At the last minute, they decide to make the tournament a best ball scramble and my life has been saved. So now after I hit, I no longer have to play my own ball. What’s even better, they also had caddies chasing down everyone’s lost balls. I leveraged them extensively and by the end of the day, I could hear the caddies cursing in the distance when I’d step up to tee off.
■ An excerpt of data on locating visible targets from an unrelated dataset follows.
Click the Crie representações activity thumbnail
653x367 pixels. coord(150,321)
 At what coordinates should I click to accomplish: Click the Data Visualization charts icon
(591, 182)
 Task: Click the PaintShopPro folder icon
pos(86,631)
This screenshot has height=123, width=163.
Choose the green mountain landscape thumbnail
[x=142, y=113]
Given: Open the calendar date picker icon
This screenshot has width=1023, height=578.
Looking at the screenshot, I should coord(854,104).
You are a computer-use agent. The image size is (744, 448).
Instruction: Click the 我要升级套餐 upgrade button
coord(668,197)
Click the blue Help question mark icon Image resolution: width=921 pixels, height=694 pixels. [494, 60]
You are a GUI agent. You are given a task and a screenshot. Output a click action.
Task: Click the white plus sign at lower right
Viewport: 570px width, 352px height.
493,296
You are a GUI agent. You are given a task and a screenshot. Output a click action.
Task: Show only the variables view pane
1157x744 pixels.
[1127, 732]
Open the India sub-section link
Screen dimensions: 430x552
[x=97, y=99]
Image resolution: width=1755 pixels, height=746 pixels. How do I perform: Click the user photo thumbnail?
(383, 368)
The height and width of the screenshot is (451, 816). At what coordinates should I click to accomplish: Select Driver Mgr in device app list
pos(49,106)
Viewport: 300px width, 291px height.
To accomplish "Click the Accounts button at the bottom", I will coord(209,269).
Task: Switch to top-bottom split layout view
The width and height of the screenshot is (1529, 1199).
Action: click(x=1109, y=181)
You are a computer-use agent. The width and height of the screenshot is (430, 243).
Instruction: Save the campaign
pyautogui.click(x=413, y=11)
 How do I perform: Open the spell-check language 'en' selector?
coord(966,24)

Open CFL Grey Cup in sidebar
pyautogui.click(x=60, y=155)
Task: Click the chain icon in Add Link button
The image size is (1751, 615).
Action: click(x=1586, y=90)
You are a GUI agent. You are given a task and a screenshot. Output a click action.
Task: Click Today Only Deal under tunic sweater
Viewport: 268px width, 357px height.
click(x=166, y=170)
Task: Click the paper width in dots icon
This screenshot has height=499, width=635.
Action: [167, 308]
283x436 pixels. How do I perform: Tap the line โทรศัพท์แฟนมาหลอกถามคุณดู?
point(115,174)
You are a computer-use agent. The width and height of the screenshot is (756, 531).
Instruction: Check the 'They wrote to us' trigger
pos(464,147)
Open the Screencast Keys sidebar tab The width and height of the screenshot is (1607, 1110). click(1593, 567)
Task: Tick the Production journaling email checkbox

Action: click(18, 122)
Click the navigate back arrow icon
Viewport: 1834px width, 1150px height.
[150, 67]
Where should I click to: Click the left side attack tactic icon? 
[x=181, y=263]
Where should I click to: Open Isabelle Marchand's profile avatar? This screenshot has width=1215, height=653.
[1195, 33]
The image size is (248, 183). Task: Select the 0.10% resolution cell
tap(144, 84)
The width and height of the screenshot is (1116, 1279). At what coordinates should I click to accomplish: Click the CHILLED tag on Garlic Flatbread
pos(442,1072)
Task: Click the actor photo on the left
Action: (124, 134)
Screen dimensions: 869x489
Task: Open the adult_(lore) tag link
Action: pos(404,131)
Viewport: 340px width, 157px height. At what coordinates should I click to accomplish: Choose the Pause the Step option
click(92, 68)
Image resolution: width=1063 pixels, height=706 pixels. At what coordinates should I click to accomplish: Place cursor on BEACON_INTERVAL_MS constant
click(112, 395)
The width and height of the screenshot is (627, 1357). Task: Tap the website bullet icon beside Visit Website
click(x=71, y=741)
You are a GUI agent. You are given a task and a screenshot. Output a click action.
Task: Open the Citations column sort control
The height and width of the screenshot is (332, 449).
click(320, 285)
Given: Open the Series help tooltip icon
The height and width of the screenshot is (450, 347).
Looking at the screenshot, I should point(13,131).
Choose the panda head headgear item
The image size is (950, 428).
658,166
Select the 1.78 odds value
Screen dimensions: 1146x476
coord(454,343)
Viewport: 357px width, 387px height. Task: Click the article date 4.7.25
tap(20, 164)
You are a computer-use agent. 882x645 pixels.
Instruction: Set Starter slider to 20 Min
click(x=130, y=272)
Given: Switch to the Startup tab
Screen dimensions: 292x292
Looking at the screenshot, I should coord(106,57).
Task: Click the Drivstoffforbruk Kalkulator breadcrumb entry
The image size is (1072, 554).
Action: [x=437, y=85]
We finish our 18 holes, I’m completely worn out and just want to get back to the clubhouse for the after golf festivities. We end our day on the 14th hole about as far away from the clubhouse as you can get. The three guys I’m playing with come up with a brilliant idea, “What do you say we play our own balls back to the club house.” (At this point I’d rather be lit on fire than play any more golf. I’m crushed; I had done a YoMan’s job for the last 5 or 6 hours in the extreme heat. I had held it together, didn’t embarrass myself too much, and at this point my mind was fixated on just sitting someplace with my hand firmly grasped around a large, cold adult beverage.) Naturally I chime in and say, “Yeah that sounds great.”
We get to the first green and it’s surrounded by sand traps…lots of sand traps. I get stuck in one and wedge out of it into another, and then back again. This repetition goes on for a while. There are no words that can adequately describe the frustration searing through my being at this point. I’m waiting for a golf cart to pull up that has men in white uniforms and a straightjacket to take me away.
With that, Bob Tway looks at me and says, “Steve, you can Surrender now if you like.” I accept and become the designated driver for the rest of the day.